(Records from a collection)
=== Begin Enclosure ===

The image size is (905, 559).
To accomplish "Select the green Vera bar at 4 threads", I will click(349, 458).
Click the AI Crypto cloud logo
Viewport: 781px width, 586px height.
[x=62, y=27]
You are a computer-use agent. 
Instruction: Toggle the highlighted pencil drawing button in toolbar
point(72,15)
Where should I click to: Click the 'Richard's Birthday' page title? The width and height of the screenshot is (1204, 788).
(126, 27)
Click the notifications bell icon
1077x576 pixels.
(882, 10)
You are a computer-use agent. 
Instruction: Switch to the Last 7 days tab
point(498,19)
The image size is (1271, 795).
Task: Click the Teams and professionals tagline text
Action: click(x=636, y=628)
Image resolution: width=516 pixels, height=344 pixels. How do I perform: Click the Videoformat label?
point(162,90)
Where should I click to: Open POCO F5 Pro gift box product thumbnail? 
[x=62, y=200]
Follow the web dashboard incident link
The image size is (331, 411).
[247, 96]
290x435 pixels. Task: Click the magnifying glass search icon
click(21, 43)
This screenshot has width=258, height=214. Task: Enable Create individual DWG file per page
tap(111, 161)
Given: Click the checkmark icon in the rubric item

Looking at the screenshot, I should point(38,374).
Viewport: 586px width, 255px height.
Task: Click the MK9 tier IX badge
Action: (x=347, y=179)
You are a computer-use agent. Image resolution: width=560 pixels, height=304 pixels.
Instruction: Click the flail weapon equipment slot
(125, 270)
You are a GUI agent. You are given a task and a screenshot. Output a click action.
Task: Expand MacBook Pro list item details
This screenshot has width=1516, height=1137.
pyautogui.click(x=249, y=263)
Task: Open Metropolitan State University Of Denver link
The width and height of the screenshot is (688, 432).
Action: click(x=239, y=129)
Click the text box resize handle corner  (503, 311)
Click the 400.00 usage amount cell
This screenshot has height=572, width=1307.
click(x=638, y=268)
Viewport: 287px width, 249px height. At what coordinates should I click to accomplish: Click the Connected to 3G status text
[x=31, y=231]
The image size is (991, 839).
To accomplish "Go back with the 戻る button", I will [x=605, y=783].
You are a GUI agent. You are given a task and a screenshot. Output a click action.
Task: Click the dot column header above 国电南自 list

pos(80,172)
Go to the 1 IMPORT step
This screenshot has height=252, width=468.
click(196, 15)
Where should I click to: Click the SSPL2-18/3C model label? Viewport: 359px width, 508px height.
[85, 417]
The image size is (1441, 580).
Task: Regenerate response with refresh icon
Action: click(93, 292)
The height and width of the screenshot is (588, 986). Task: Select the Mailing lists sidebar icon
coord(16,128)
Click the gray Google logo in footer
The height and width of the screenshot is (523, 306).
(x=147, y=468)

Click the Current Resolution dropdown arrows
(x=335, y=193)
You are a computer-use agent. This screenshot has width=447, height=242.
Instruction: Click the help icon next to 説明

=== End Enclosure ===

Write out every entry exactly as given.

The image size is (905, 559).
To accomplish "Select the green Vera bar at 4 threads", I will click(349, 458).
Click the AI Crypto cloud logo
Viewport: 781px width, 586px height.
[x=62, y=27]
You are a computer-use agent. 
Instruction: Toggle the highlighted pencil drawing button in toolbar
point(72,15)
Where should I click to: Click the 'Richard's Birthday' page title? The width and height of the screenshot is (1204, 788).
(126, 27)
Click the notifications bell icon
1077x576 pixels.
(882, 10)
You are a computer-use agent. 
Instruction: Switch to the Last 7 days tab
point(498,19)
The image size is (1271, 795).
Task: Click the Teams and professionals tagline text
Action: click(x=636, y=628)
Image resolution: width=516 pixels, height=344 pixels. How do I perform: Click the Videoformat label?
point(162,90)
Where should I click to: Open POCO F5 Pro gift box product thumbnail? 
[x=62, y=200]
Follow the web dashboard incident link
The image size is (331, 411).
[247, 96]
290x435 pixels. Task: Click the magnifying glass search icon
click(21, 43)
This screenshot has width=258, height=214. Task: Enable Create individual DWG file per page
tap(111, 161)
Given: Click the checkmark icon in the rubric item

Looking at the screenshot, I should point(38,374).
Viewport: 586px width, 255px height.
Task: Click the MK9 tier IX badge
Action: (x=347, y=179)
You are a computer-use agent. Image resolution: width=560 pixels, height=304 pixels.
Instruction: Click the flail weapon equipment slot
(125, 270)
You are a GUI agent. You are given a task and a screenshot. Output a click action.
Task: Expand MacBook Pro list item details
This screenshot has width=1516, height=1137.
pyautogui.click(x=249, y=263)
Task: Open Metropolitan State University Of Denver link
The width and height of the screenshot is (688, 432).
Action: click(x=239, y=129)
Click the text box resize handle corner  (503, 311)
Click the 400.00 usage amount cell
This screenshot has height=572, width=1307.
click(x=638, y=268)
Viewport: 287px width, 249px height. At what coordinates should I click to accomplish: Click the Connected to 3G status text
[x=31, y=231]
The image size is (991, 839).
To accomplish "Go back with the 戻る button", I will [x=605, y=783].
You are a GUI agent. You are given a task and a screenshot. Output a click action.
Task: Click the dot column header above 国电南自 list

pos(80,172)
Go to the 1 IMPORT step
This screenshot has height=252, width=468.
click(196, 15)
Where should I click to: Click the SSPL2-18/3C model label? Viewport: 359px width, 508px height.
[85, 417]
The image size is (1441, 580).
Task: Regenerate response with refresh icon
Action: click(93, 292)
The height and width of the screenshot is (588, 986). Task: Select the Mailing lists sidebar icon
coord(16,128)
Click the gray Google logo in footer
The height and width of the screenshot is (523, 306).
(x=147, y=468)

Click the Current Resolution dropdown arrows
(x=335, y=193)
You are a computer-use agent. This screenshot has width=447, height=242.
Instruction: Click the help icon next to 説明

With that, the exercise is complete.